5. Perform studies to qualify and validate QC test methods to support cell therapy production for pre-clinical animal studies and human clinical trials.
6. Draft and execute product stability protocols.
7. Write/review/revise SOPs related to quality control testing including test methods, equipment use, maintenance and calibration.
8. Assist in equipment qualification activities, as required.
9. Support QC functions for cleanroom operations including review and tracking of environmental monitoring data and cleanroom maintenance practices.
10. Assist in the ordering of lab supplies and maintenance of lab equipment, as required.
11. Strictly adhere to SOPs and Good Documentation Practices
12. Perform technical reviews of raw data prior to audit by Quality Assurance.
13. Document laboratory deviations and investigations with minimal supervision.
14. Lead and support CAPA and continuous improvement initiatives.
15. Other job functions as assigned.

• Bachelor’s degree in a life science discipline such as but not limited to cell biology, biochemistry, or microbiology
• 3 years of relevant quality control experience to include test method development in flow cytometry and qPCR, with demonstrated achievements and progressive responsibilities.
• Experience and demonstrated performance in a GMP lab.
• Demonstrated proficiency in performing necessary audits – with supplier quality auditing experience highly desirable.
• Demonstrated organizational; problem solving; decision-making; communication (oral and written); and influencing skills – dealing with diverse stakeholders.
• Proficiency with MS office suite of products
• Ability to perform basic scientific math
• Ability to perform basic scientific math
• Experience with Good Documentation Practices
• Functional proficiency with an eQMS solution
• Able to work at computer for extended periods of time
• Ability to wear personal protective equipment including but not limited to safety glasses, lab coat, gloves, specialized clothing including laboratory scrubs (pants and shirt), cleanroom (ISO 8 to ISO 5) gowning material and appropriate shoes required in most areas associated with this position.
• Able to work in cleanroom environment for extended periods of time.
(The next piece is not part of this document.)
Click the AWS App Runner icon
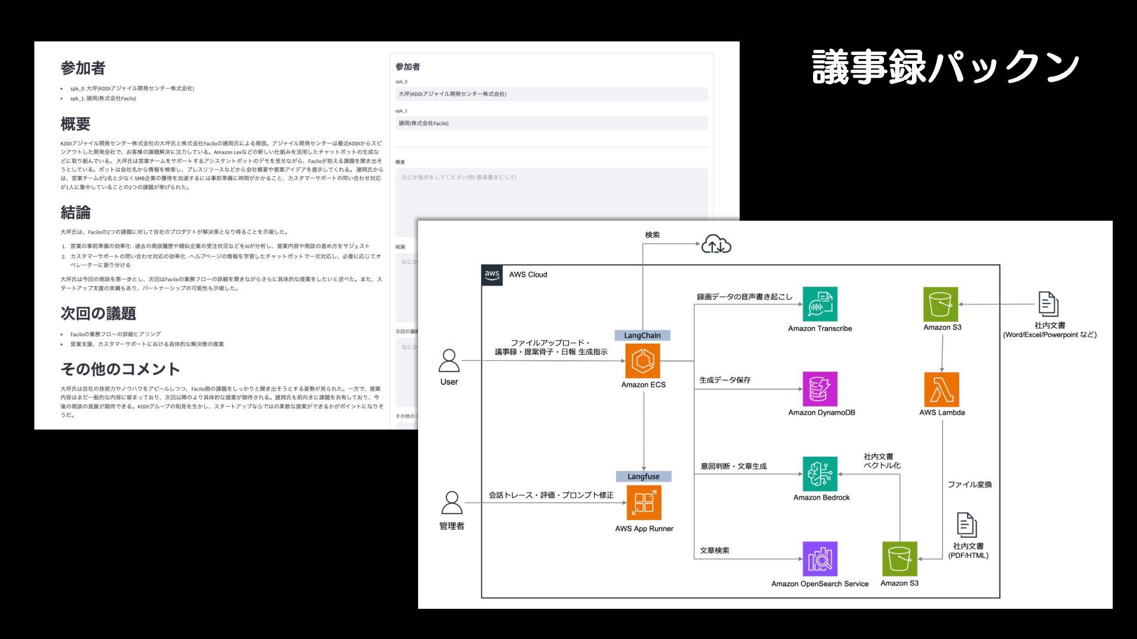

• Able to work with hazardous materials (i.e. chemicals, electrical equipment and human tissue) without endangering oneself or others.
• Able to wear standard laboratory PPE

FUJIFILM Cellular Dynamics, Inc. is an equal opportunity employer. All qualified applicants will receive consideration for employment without regard to race, color, religion, sex, national origin, age, protected veteran status or status as an individual with a disability. All qualified applicants will not be discriminated against on the basis of a disability.